__About this exercise__.
Look through the entries below and count the lines with the word "Móveis" in them; give only the number.

__Entries supplied__.
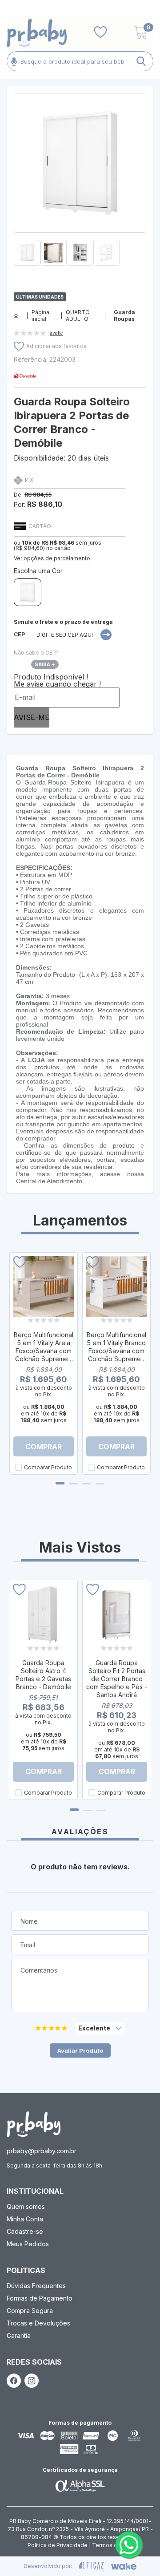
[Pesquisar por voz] (14, 61)
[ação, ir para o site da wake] (123, 2566)
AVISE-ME (31, 717)
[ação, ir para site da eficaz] (91, 2566)
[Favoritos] (100, 32)
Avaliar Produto (80, 2050)
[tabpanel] (43, 1363)
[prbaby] (37, 33)
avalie (56, 333)
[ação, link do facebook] (14, 2381)
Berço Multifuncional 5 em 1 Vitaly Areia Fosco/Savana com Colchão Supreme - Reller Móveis (43, 1351)
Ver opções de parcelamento (52, 558)
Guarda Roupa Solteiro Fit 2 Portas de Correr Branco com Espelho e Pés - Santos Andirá (116, 1678)
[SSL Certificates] (80, 2485)
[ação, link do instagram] (31, 2381)
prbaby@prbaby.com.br (41, 2151)
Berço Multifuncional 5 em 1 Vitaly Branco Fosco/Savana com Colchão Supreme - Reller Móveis (116, 1351)
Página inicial (40, 315)
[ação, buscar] (141, 61)
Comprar (43, 1446)
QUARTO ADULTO (78, 315)
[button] (80, 269)
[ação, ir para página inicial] (33, 2124)
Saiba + (45, 664)
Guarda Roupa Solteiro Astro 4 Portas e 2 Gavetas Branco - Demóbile (43, 1674)
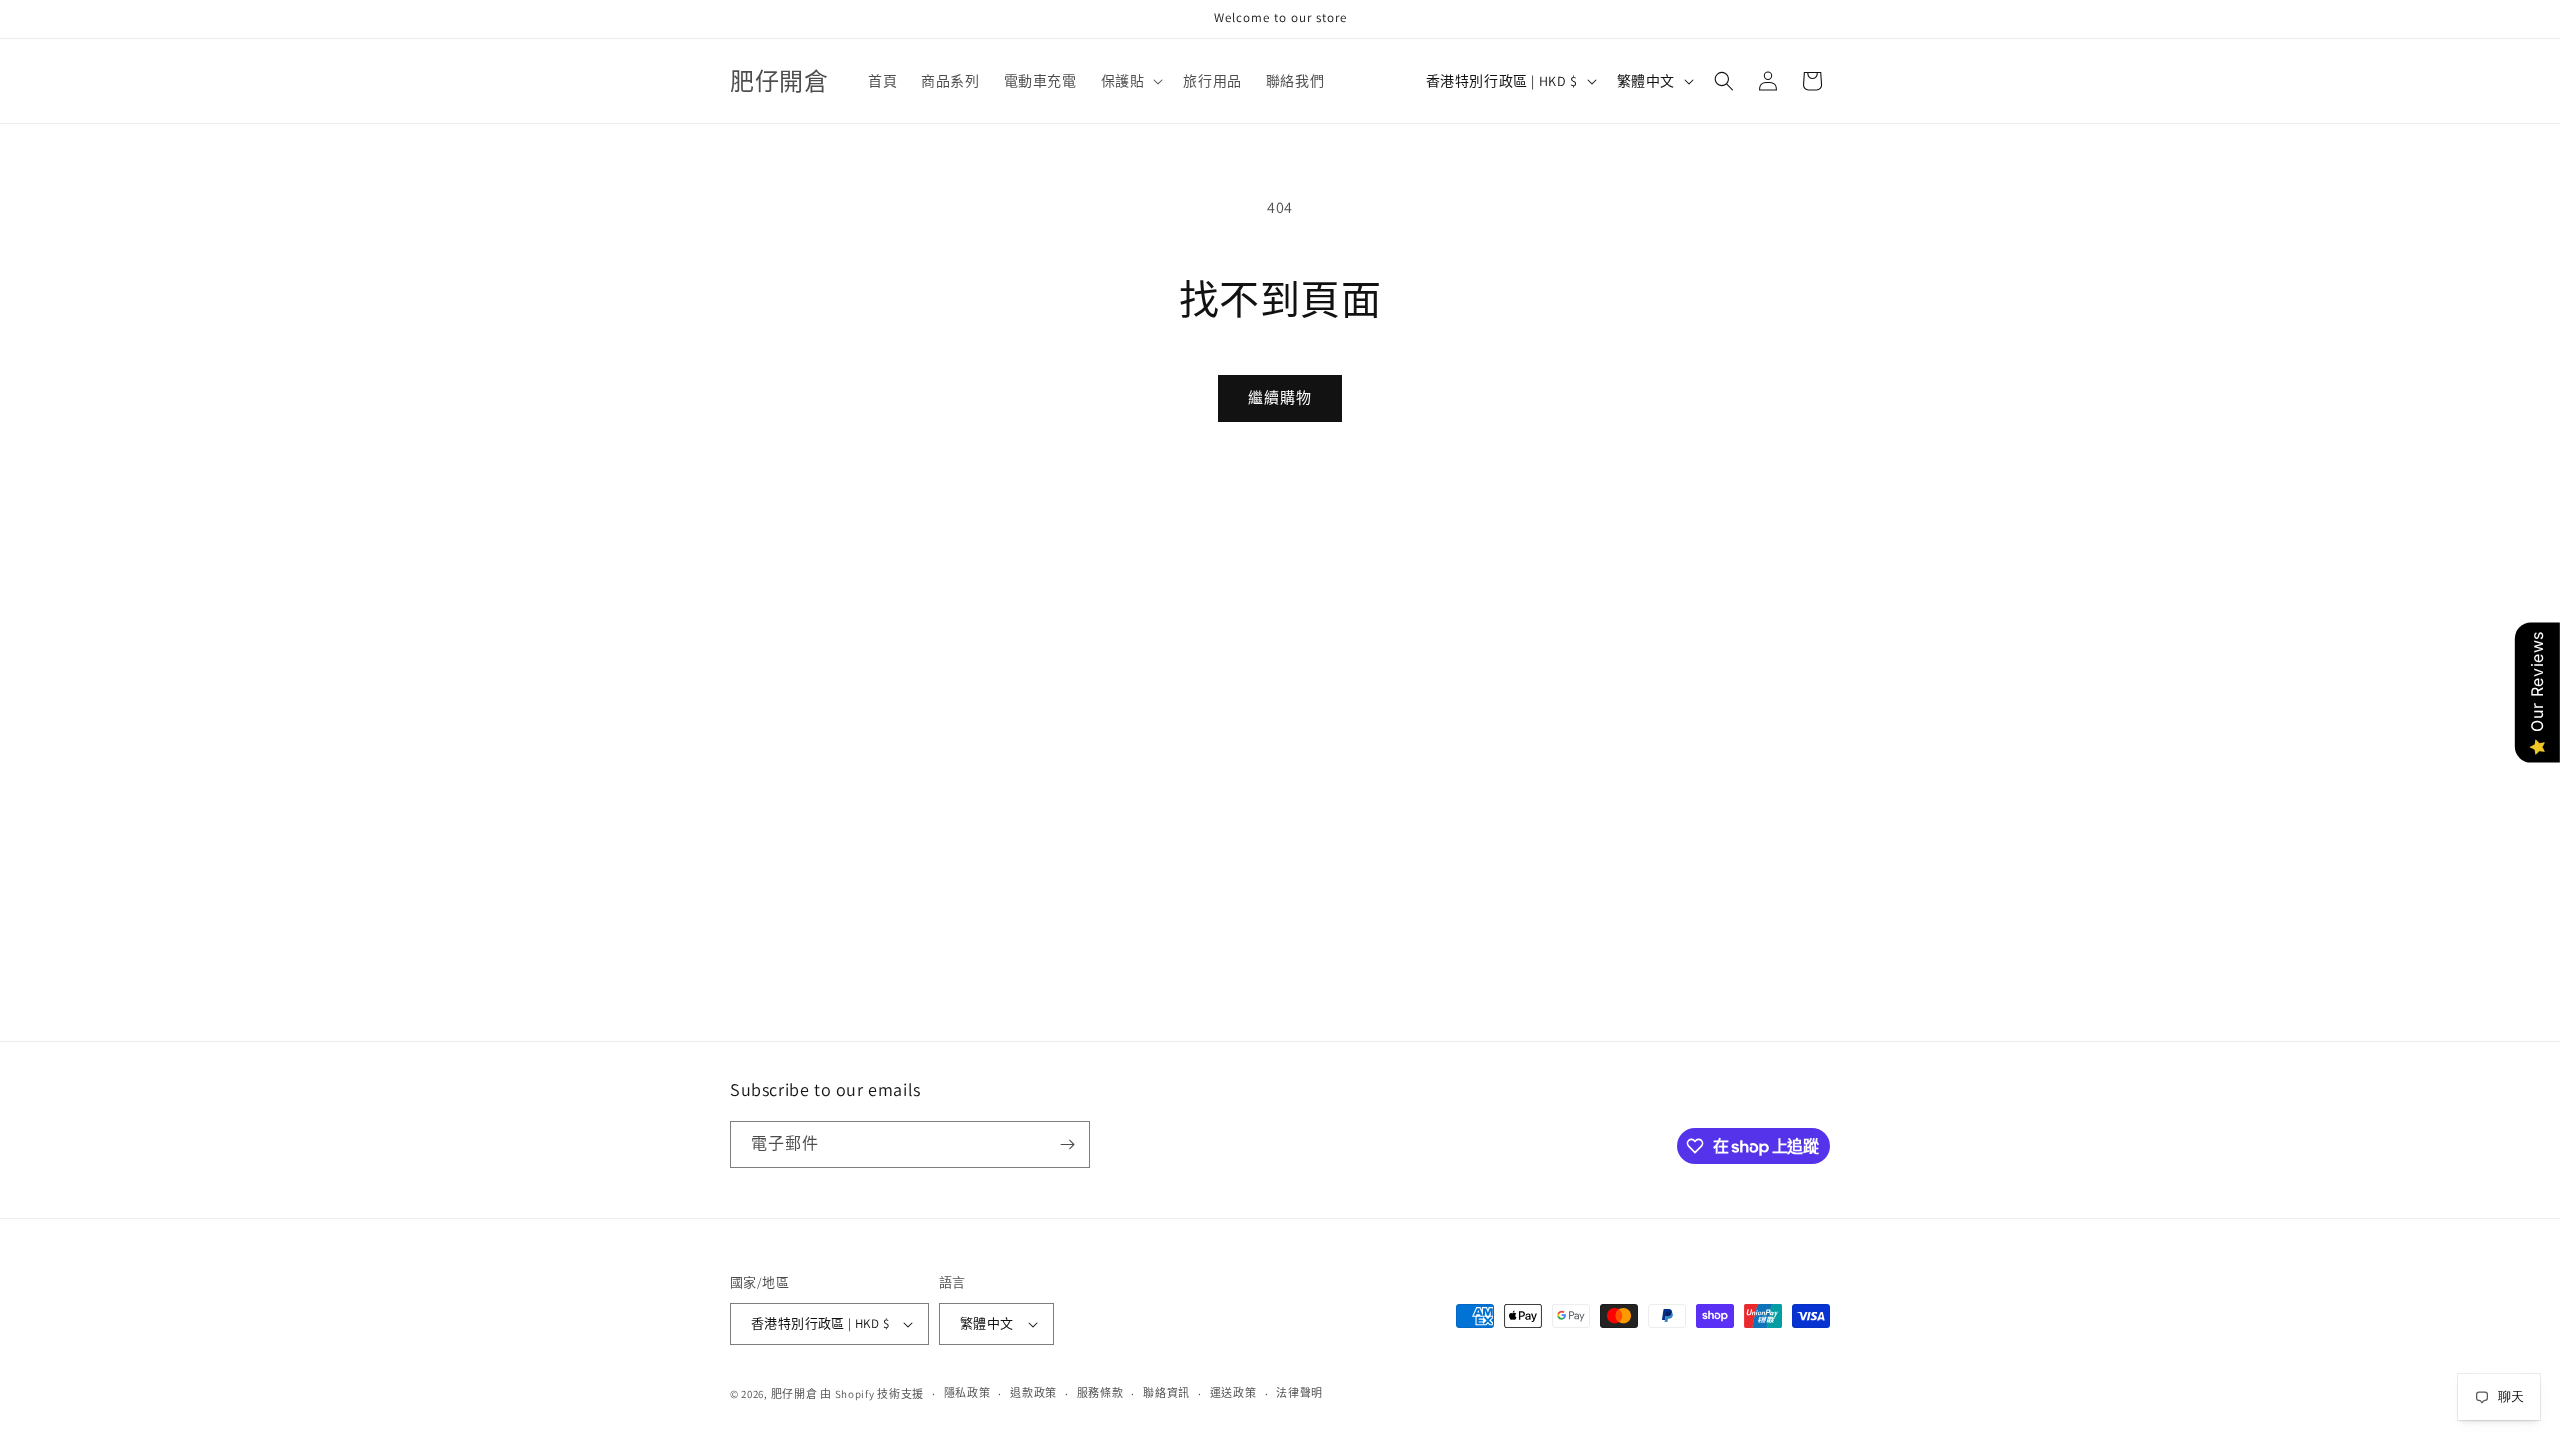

__Written solution__.
2